Official repository for the paper - "Slot Abstractors: Toward Scalable Abstract Visual Reasoning"
- python 3.9.7
- NVIDIA GPU with CUDA 11.0+ capability
- torch==1.13.1
- torchvision==0.14.1
- glob
- PIL==8.4.0
- numpy==1.23.1
- einops==0.4.1
- timm==0.9.5
- opencv-python==4.7.0
- json==2.0.9
First cd art
Then execute python run_art_tasks.py
which trains the slot abstractor on the four ART tasks (same/different (sd), relational-match-to-sample (rmts), distribution-of-3 (dist3), identity rules (idrules)) by running independent jobs for each task, and saves the test accuracy for each task and model run in a txt file.

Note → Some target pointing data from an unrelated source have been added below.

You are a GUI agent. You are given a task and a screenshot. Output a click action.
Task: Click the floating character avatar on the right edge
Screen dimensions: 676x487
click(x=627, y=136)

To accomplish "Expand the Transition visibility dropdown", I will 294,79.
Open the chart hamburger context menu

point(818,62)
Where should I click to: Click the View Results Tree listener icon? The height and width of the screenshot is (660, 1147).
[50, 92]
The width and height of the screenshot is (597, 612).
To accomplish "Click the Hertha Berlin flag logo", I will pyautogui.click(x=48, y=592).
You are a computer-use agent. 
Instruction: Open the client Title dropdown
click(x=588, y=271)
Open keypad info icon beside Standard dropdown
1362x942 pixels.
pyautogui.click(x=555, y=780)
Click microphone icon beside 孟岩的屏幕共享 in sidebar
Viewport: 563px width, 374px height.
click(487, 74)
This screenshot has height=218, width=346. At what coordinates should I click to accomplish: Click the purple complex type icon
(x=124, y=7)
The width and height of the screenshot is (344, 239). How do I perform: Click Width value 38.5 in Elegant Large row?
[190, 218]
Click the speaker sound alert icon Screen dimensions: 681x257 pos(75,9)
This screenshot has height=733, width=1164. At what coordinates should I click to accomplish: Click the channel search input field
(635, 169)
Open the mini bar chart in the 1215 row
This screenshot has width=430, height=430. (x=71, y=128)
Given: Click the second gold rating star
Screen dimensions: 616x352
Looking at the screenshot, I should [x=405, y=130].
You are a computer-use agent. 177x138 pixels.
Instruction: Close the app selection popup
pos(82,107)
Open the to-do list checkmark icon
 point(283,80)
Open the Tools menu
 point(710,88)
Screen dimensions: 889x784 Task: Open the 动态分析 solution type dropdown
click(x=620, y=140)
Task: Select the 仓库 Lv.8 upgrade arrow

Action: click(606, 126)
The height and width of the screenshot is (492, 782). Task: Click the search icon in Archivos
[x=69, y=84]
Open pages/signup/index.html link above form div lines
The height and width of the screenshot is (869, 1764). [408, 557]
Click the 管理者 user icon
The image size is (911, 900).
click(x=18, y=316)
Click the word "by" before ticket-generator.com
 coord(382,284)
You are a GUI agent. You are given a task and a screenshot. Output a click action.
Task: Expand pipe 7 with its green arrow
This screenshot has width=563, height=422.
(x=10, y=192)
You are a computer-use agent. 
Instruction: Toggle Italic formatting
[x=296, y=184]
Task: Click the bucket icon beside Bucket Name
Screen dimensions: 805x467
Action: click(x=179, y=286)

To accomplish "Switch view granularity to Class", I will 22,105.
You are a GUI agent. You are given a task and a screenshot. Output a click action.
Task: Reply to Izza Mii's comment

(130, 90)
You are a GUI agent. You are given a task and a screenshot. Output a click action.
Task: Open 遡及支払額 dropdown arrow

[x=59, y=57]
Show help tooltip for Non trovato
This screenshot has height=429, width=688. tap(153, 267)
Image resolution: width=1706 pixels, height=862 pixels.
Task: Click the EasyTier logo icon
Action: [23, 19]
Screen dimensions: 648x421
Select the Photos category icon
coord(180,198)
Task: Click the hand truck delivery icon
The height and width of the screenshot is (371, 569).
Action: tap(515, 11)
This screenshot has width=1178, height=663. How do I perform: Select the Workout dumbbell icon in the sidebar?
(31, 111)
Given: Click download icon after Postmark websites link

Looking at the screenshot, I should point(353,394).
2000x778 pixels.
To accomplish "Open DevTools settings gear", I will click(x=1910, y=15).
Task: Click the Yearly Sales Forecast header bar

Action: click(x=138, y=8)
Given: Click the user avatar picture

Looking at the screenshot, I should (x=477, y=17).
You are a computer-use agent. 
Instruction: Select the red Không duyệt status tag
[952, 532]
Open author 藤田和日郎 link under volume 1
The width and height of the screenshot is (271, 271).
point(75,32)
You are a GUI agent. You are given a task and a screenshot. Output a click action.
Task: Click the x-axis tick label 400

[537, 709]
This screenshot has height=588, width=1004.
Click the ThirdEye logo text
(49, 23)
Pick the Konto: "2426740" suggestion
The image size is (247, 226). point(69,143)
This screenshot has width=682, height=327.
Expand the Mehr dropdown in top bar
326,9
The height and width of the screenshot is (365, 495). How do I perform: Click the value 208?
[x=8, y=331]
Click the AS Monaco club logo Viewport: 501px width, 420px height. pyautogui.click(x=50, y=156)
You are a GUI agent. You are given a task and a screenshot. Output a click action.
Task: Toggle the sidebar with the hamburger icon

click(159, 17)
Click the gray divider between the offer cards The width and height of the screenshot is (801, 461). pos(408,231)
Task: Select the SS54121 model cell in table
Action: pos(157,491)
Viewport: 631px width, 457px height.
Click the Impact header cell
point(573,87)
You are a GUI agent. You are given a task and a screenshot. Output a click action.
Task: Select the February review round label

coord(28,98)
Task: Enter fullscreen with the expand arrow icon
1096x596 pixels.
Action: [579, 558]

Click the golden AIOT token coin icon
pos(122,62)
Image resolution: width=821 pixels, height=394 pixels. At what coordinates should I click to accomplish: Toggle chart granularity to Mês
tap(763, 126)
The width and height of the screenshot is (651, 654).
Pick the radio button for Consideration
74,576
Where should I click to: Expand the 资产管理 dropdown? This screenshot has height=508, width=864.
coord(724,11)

For example, the saved path for the test accuracy file for same/different task corresponding to model run number 1 would be test/same_diff/m95/slot_attention_random_spatial_heldout_unicodes_resizedcropped_pretrained_frozen_autoencoder_abstractor_scoring/run1.txt
First cd svrt
Generate the SVRT dataset using the instructions in https://github.com/Shanka123/OCRA
Then execute python run_svrt_tasks.py
which trains the slot abstractor on all the 23 SVRT tasks by running independent jobs for each task with 500 and 1000 training samples, and saves the test accuracy for each task in a txt file.
For example, the saved path for the test accuracy file for task number 1, trained with 500 samples would be test/svrt/slot_attention_augmentations_first_more_pretrained_svrt_alltasks_frozen_autoencoder_abstractor_scoring/500/results_problem_1.txt
First cd clevr-art
Generate the CLEVR-ART dataset using the instructions in https://github.com/Shanka123/OCRA
Then execute python run_clevr_tasks.py
which trains the slot abstractor on the CLEVR-ART tasks (relational-match-to-sample (rmts) and identity rules (idrules)) by running independent jobs for each task, and saves the test accuracy for each task and model run in a txt file.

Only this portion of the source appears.